== Задание ==
Продолжите интервью с Алексеем Масловым о его пути в востоковедение, начав сразу после последнего приведенного предложения.

== Текст для чтения ==
● ● ●

«Ученые не должны бояться общаться, пора выйти к людям»
Алексей Маслов, профессор Школы востоковедения НИУ ВШЭ, стоявший у ее истоков, в этом году стал супер медийной персоной. Виной тому – сумасшедший интерес к Китаю на фоне пандемии и напряженных отношений Пекина с Вашингтоном. В рубрике «Ученые Вышки» Алексей Маслов рассказывает, как все успевать (спойлер: закалка шаолиньского монастыря!), почему российская наука стала «ископаемой», что делать ученым для самопиара и зачем при этом хорошо выглядеть.
Восточное детство
Так вышло, что 9 и 10 классы я заканчивал в Монголии в советской школе. Много лет спустя я вернулся туда и с удивлением узнал, что школа до сих пор существует, там и сейчас учатся российские ребята. Именно в Монголии я познакомился с восточной культурой и с буддизмом, это меня заинтересовало и даже очаровало, поэтому я вполне разумно выбрал для дальнейшей учебы Институт стран Азии и Африки МГУ. Я поступал в 1981 году, тогда Китай вообще был никому не интересен, абитуриенты скорее выбирали Японию, и я легко был принят. Кто бы мог подумать, что довольно скоро Китай станет супер популярной темой.

● ● ●

== Записи ==
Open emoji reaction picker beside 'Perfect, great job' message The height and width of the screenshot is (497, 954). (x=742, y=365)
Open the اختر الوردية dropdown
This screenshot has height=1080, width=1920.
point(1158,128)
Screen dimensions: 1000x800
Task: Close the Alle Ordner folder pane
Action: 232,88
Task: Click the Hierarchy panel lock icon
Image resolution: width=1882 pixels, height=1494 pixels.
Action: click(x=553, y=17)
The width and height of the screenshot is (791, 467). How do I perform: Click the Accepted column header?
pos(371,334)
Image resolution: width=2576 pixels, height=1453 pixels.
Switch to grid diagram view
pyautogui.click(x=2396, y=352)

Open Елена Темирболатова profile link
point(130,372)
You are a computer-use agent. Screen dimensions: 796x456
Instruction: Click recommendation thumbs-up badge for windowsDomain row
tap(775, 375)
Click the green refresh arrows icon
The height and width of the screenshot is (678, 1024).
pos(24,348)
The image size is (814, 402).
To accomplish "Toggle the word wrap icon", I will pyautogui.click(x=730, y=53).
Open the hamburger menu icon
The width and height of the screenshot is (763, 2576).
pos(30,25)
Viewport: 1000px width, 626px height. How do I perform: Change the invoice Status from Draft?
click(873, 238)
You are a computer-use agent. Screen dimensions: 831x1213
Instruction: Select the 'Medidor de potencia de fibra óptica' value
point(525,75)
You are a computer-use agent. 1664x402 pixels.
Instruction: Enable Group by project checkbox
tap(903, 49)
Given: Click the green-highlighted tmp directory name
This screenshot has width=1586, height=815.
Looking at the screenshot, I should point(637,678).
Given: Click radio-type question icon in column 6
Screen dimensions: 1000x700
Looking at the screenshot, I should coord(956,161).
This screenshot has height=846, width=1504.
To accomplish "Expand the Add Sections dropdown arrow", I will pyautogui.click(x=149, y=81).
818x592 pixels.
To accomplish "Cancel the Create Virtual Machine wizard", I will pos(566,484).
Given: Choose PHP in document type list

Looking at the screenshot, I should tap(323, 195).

● ● ●

== Результат ==
В институте я выбрал академическую стезю, но когда выпустился — это было на излете СССР — попасть в хорошее научное учреждение стало очень сложно. После непростого отбора меня приняли в Институт Дальнего Востока АН СССР (ныне РАН) как стажера-исследователя, и я оказался буквально на передовой науки, правда, довольно закрытой от общества. Многое связанное с Китаем в тот момент было «совершенно секретным», а само название «Институт Дальнего Востока» в свое время послужило заменой «Институту китаеведения», чтобы скрыть истинную цель исследований. Для многих Институт, к примеру, занимался изучением путей прохождения косяков рыб по водам дальневосточных морей и т. п. При этом для меня было особенно ценным то, что в отличие от других исследовательских учреждений и институтов здесь занимались абсолютно практическими вещами.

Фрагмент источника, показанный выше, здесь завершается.